Unencrypted drive with 7 years of patient data stolen from Denton Heart Group
An unencrypted hard drive that contained 7 years of backup electronic health record data was stolen from the Denton Health Group, a member of the HealthTexas Provider Network.
The backup files contained a hoard of patient data from 2009 until 2016: names, Social Security numbers, dates of birth, addresses, phone numbers, driver's license numbers, medical record numbers, insurance provider and policy details, physician names, clinic account numbers, medical history, medications, lab results and other clinical data.
The device was stored in a locked closet before officials believe it was stolen on or around December 29, 2016. However, the medical group didn't discover the theft until Jan. 11.
All patients affected by the breach will receive one year of free credit monitoring and identity theft protection services, officials said. Denton Health mailed notifications to its patients on March 10 and set up a dedicated call center to answer questions.
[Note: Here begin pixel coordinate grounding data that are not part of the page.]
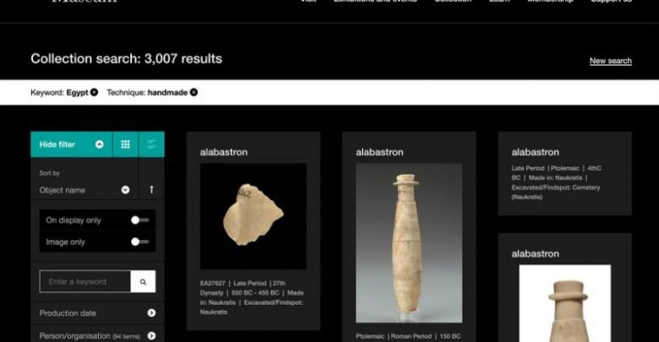Reverse sort order with arrow icon
This screenshot has width=659, height=342.
[151, 189]
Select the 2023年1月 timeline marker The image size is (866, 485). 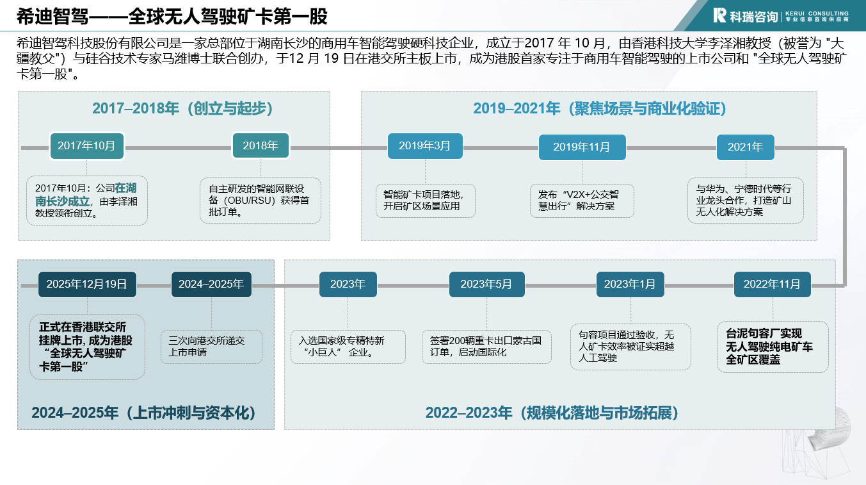pos(630,284)
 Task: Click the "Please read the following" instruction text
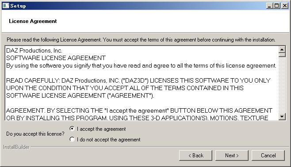point(141,40)
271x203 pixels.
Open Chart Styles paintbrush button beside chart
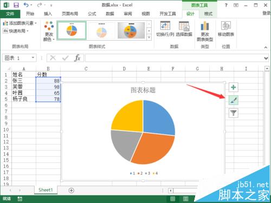pos(233,100)
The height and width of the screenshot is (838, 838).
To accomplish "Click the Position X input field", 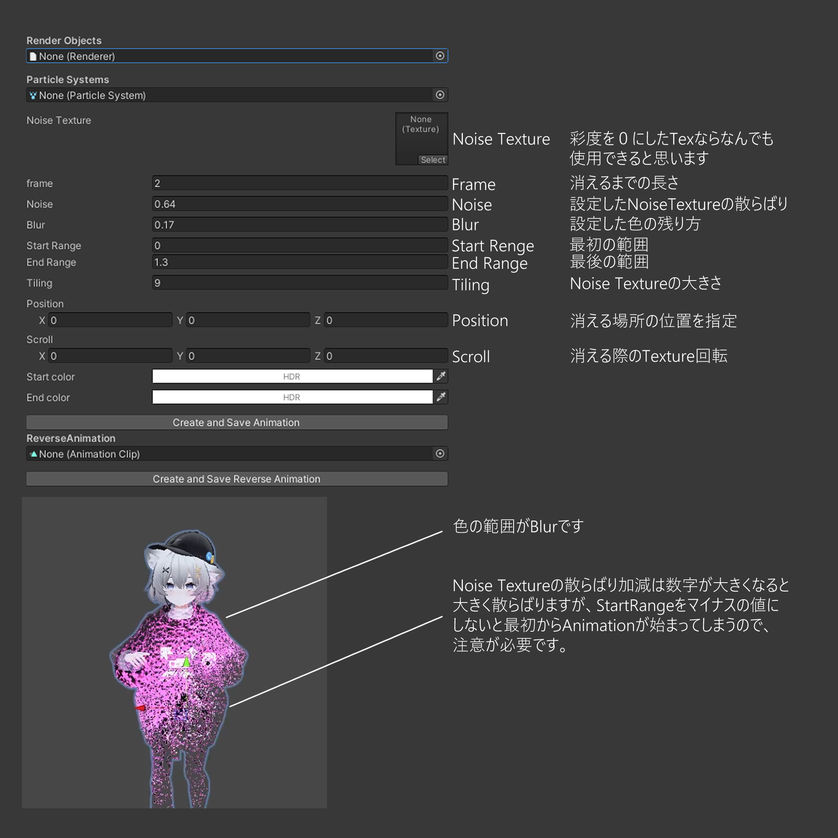I will [110, 320].
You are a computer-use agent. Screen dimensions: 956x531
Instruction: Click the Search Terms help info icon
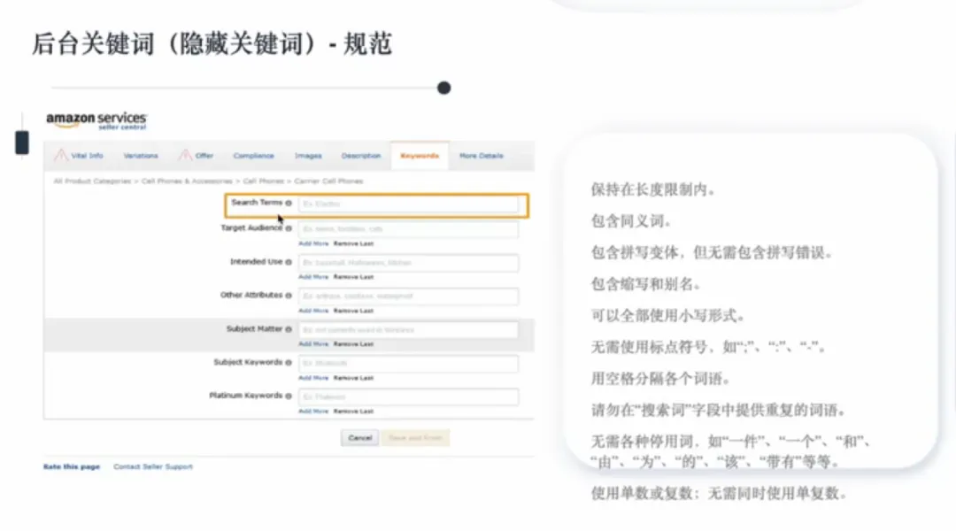click(x=289, y=204)
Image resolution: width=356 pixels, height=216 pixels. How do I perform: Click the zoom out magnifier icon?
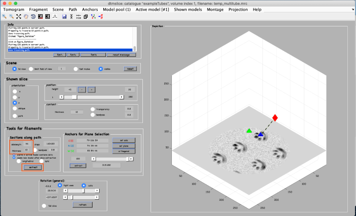click(x=11, y=16)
"Necessary corrective actions have been taken to safeguard against similar incidents in the future, and we are taking steps to re-evaluate the security of computer devices within our clinics to further protect our patient's information," officials said in a statement.
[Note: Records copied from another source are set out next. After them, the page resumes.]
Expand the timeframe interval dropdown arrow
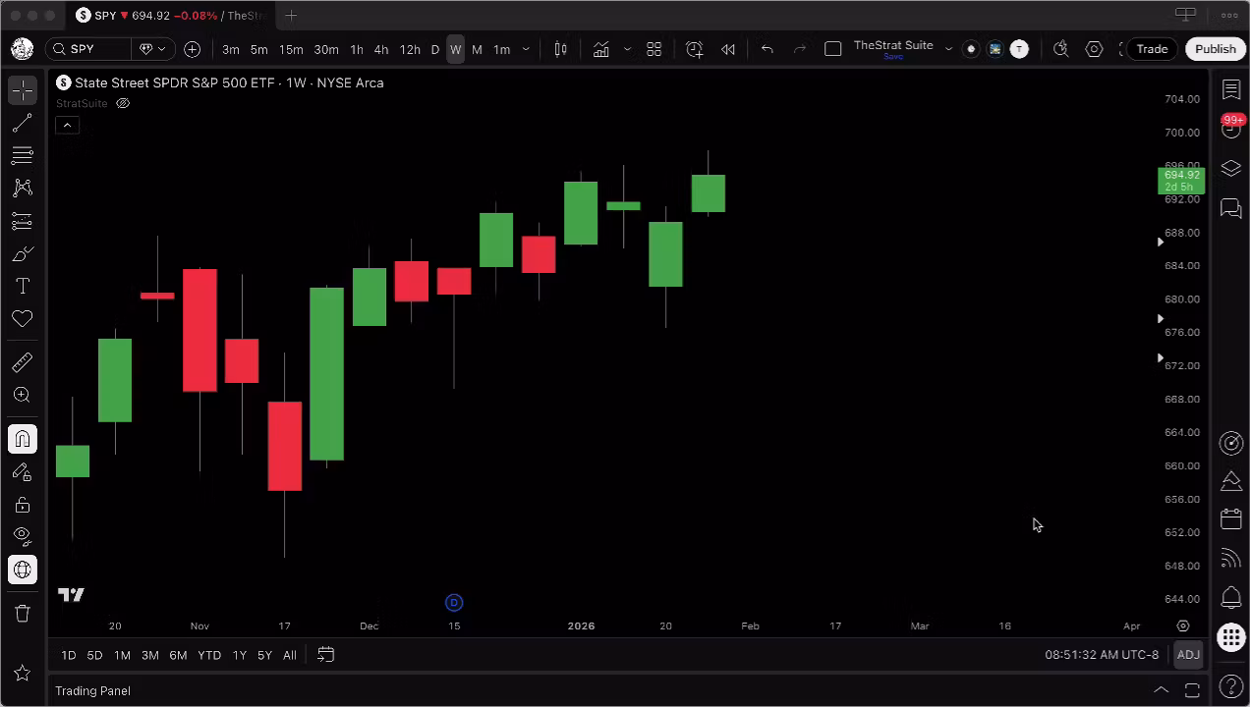Viewport: 1250px width, 707px height. [526, 49]
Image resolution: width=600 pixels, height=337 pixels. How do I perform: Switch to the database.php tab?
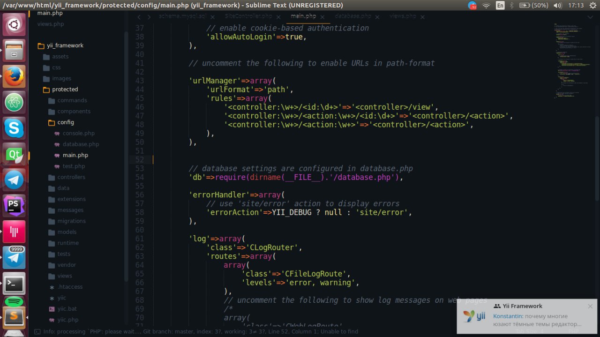pos(353,16)
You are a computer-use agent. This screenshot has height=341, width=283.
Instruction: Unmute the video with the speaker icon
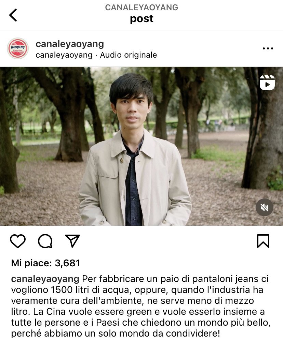(x=264, y=207)
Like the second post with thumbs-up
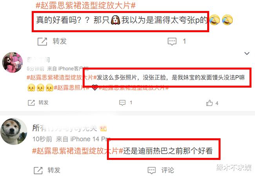 coord(209,103)
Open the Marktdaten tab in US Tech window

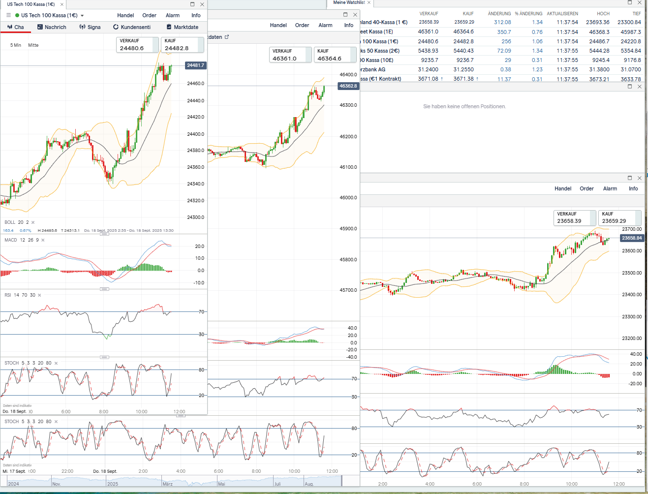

The incident serves as a reminder of the importance of encryption. A 2017 Thales Data Threat Report for the Healthcare Industry released in February found that only 65 percent of healthcare organizations encrypt cloud data, while a 2016 Sophos report found 20 percent of organizations aren't using encryption at all.
And in February, OCR fined Children's Medical Center of Dallas $3.2 million for breaches due to lack of encryption.